[Dataset records]
--*--

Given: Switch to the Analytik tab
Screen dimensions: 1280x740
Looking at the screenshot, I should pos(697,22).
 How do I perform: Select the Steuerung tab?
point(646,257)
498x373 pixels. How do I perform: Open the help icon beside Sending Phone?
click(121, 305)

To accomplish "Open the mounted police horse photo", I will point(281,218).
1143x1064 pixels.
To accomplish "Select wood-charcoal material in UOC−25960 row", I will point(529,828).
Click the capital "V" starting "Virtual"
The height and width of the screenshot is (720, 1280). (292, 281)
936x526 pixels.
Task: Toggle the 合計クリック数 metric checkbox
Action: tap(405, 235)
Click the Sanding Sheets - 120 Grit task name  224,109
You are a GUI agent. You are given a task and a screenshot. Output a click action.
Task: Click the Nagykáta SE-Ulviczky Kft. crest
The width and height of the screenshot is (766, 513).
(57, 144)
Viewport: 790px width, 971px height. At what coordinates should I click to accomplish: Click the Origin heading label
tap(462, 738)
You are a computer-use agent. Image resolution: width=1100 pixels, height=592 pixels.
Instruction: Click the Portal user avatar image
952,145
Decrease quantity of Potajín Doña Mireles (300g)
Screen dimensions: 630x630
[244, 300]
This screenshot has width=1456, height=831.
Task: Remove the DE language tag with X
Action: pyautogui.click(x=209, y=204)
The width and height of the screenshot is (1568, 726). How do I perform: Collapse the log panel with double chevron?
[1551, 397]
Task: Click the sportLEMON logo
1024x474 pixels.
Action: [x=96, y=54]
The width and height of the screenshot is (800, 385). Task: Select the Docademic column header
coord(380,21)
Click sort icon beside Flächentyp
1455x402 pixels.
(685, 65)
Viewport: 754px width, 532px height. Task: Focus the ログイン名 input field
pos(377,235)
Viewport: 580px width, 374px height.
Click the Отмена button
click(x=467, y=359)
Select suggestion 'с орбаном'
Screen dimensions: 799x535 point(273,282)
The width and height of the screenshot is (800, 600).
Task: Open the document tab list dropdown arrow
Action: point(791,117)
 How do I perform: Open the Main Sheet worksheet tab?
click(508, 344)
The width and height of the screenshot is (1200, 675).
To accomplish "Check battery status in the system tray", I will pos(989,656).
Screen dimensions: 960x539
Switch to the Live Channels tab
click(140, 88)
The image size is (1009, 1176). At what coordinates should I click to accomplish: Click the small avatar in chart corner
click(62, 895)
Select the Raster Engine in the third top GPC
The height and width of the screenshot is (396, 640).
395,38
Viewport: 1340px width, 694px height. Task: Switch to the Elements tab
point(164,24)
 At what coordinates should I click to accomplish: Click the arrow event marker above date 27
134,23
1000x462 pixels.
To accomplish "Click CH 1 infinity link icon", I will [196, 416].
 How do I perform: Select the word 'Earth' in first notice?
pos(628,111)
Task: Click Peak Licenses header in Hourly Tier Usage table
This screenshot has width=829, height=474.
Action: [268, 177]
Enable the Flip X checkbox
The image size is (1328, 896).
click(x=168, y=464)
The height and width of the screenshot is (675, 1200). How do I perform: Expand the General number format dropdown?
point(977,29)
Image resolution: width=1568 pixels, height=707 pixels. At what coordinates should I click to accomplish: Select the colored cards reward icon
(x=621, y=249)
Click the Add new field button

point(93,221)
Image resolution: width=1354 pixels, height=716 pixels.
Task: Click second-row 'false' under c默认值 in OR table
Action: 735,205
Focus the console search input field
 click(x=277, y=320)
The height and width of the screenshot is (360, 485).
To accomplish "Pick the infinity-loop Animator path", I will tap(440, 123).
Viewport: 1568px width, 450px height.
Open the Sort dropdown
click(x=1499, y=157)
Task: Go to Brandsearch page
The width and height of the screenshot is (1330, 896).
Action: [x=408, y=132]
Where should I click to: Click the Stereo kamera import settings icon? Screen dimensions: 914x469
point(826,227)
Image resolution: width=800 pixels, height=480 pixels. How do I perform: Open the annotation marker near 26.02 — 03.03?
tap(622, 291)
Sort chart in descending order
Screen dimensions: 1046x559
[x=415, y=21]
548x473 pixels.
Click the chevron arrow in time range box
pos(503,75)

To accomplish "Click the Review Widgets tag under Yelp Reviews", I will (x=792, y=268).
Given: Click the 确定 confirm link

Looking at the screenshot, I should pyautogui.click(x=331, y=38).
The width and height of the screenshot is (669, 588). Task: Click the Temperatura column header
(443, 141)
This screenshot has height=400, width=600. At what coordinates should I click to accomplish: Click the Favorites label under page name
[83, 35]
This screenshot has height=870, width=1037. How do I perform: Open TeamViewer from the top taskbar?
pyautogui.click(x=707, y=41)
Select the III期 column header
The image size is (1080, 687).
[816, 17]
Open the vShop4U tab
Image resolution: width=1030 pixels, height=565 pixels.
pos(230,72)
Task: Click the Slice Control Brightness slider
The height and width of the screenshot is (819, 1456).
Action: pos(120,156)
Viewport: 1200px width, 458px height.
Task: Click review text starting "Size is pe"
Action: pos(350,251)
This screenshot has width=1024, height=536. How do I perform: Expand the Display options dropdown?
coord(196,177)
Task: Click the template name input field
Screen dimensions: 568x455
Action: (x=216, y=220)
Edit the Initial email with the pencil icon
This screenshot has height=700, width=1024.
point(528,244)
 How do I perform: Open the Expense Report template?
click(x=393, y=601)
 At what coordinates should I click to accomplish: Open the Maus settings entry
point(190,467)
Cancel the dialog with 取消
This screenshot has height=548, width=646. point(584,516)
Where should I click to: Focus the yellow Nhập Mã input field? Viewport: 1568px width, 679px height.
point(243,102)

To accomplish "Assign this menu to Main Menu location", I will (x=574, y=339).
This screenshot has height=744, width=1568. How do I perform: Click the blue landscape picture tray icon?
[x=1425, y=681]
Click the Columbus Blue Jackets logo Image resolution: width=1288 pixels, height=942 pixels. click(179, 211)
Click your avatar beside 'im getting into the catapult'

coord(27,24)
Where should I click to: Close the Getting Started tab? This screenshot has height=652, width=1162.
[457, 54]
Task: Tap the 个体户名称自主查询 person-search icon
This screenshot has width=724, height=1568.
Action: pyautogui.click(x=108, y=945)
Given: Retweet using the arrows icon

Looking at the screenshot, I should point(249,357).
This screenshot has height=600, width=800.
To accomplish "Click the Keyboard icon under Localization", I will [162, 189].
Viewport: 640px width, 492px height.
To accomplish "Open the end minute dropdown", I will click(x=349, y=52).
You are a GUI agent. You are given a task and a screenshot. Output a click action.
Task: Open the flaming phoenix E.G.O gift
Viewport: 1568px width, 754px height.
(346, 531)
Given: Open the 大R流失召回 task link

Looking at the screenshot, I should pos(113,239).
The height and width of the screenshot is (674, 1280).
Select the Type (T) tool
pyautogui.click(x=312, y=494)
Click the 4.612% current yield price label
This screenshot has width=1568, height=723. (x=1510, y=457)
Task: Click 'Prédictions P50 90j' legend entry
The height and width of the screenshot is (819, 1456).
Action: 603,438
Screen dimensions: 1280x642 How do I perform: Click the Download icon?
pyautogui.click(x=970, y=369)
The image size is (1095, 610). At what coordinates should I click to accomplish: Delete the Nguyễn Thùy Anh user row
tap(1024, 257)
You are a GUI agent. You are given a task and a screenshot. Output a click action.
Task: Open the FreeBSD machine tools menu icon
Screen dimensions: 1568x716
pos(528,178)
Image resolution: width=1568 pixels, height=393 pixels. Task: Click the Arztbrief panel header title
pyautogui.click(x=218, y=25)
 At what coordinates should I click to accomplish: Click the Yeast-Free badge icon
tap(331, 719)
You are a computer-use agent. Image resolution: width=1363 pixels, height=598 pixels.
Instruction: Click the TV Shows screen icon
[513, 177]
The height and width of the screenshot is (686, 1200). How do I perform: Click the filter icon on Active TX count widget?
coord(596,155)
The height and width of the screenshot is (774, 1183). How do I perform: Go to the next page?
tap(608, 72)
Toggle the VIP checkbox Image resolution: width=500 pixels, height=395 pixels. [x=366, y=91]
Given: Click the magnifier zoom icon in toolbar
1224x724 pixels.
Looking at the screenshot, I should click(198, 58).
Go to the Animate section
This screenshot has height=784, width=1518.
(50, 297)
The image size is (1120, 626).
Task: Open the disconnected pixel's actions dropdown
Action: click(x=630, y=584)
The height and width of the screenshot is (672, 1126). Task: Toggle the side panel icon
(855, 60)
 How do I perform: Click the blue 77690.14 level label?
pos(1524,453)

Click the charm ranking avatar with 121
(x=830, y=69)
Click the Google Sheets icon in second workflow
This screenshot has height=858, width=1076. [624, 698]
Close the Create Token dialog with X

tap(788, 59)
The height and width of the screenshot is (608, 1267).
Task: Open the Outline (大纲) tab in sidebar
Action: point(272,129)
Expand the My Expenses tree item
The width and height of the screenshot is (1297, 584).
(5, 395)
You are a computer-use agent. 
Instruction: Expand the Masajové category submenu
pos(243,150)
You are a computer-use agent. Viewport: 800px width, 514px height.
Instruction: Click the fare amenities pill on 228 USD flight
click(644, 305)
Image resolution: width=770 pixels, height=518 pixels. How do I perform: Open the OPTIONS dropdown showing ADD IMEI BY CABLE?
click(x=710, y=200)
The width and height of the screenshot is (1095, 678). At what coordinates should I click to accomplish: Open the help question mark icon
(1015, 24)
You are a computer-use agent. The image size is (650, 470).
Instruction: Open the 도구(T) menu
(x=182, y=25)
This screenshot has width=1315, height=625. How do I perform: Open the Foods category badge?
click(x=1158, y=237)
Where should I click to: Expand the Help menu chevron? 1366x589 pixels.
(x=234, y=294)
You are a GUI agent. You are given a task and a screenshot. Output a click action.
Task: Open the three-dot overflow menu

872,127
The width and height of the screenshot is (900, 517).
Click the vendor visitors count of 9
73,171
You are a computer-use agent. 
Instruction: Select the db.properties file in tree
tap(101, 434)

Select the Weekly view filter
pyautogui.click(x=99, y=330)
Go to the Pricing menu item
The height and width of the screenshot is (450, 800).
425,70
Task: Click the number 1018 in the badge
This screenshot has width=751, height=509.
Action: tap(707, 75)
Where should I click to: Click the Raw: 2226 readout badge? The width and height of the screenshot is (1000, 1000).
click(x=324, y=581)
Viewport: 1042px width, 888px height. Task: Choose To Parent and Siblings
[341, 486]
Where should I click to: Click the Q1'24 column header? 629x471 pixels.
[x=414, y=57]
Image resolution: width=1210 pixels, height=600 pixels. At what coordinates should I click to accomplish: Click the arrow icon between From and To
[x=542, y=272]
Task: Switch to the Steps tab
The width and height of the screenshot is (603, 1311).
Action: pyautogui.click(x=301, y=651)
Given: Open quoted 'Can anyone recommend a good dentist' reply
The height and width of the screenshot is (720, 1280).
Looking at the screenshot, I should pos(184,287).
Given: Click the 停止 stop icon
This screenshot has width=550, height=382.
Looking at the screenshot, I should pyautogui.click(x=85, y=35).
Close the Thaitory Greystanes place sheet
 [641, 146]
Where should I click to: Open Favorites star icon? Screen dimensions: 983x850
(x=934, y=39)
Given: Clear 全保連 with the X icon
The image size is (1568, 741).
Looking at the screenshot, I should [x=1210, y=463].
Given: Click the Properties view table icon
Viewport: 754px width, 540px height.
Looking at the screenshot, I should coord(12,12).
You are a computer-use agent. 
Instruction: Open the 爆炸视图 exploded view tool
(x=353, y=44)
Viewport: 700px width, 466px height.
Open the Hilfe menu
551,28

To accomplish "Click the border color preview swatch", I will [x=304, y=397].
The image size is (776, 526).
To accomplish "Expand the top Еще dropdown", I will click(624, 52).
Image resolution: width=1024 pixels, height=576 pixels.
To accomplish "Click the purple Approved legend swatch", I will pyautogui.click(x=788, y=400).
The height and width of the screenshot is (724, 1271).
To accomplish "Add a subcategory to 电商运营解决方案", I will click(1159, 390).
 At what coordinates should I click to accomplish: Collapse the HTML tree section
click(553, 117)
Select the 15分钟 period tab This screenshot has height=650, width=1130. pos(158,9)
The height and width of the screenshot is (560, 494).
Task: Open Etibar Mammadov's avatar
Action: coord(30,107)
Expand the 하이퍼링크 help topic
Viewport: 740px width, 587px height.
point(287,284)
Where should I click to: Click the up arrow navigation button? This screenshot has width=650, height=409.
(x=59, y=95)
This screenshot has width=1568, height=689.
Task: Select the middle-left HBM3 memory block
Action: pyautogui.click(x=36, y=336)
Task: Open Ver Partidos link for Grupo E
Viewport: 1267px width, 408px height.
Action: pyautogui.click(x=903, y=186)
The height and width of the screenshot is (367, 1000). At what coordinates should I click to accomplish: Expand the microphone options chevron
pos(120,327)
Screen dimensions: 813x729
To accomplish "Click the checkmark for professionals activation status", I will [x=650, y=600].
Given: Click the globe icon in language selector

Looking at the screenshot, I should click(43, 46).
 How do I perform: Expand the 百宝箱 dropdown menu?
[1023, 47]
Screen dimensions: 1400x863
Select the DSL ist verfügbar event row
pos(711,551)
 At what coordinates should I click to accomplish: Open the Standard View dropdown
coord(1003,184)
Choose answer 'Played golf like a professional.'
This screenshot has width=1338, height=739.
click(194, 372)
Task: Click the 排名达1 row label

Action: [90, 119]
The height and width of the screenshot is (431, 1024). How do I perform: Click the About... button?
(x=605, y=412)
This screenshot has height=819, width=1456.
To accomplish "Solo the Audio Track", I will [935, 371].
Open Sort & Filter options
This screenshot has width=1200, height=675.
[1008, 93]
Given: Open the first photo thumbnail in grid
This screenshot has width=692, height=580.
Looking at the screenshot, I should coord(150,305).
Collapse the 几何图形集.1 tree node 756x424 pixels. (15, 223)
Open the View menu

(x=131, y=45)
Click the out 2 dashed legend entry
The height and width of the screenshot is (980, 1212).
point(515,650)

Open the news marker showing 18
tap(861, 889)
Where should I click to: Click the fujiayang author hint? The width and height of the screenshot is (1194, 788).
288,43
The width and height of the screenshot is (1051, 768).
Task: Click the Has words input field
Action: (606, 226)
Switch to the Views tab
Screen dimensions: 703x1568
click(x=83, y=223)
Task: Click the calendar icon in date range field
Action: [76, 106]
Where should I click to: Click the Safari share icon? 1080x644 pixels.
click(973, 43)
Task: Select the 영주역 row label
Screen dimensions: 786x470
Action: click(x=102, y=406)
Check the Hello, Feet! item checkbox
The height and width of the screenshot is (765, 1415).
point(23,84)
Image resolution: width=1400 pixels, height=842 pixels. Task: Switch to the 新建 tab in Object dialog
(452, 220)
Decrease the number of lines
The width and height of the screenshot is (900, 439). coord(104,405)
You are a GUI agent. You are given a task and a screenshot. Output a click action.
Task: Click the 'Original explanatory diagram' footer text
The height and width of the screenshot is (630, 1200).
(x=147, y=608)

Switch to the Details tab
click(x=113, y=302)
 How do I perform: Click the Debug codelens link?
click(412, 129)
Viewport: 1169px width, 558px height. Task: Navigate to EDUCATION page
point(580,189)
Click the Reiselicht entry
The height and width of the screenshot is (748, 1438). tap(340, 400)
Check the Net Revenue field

--*--

-- Required action --
Each line that contains the string "swatch" should be copied from the data above.

-- Result of the exercise --
To accomplish "Click the border color preview swatch", I will [x=304, y=397].
To accomplish "Click the purple Approved legend swatch", I will pyautogui.click(x=788, y=400).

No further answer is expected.